Data:
--

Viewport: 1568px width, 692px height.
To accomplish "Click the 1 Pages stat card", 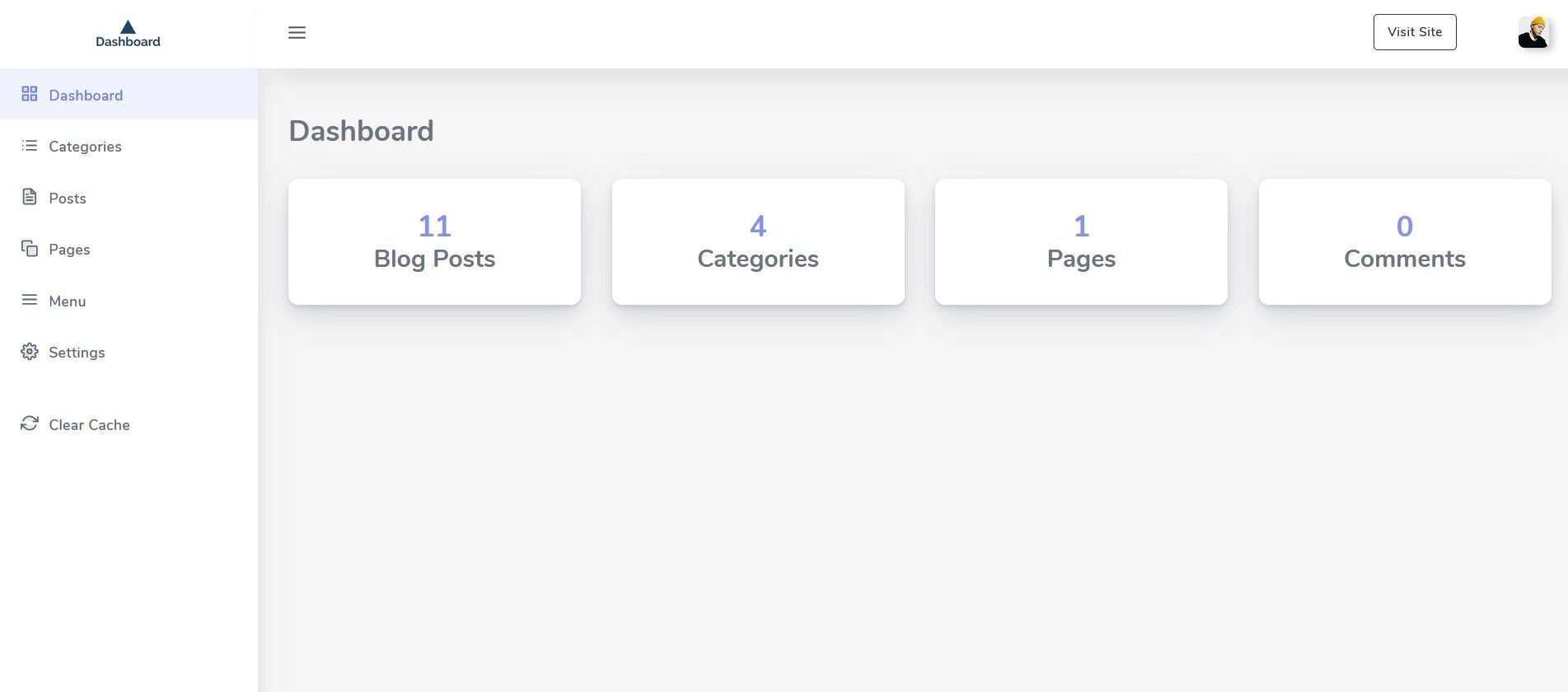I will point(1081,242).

--

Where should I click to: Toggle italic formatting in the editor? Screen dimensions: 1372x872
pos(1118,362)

--

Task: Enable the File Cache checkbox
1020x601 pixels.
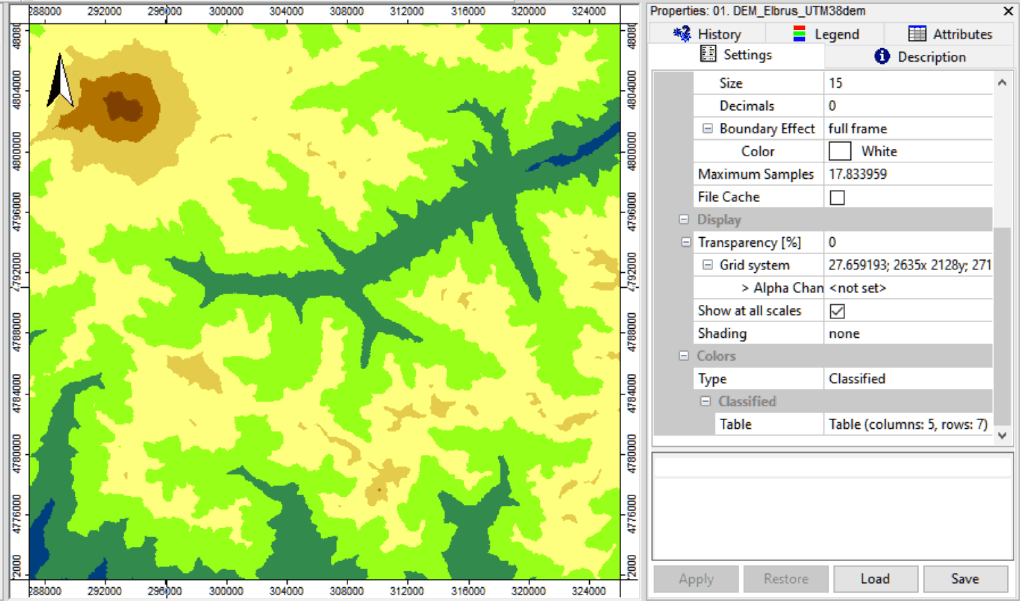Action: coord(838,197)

--

Aim of the task: List each line of the entries above that contains the word "width".

Expected answer:
Viewport: 1568px width, 692px height.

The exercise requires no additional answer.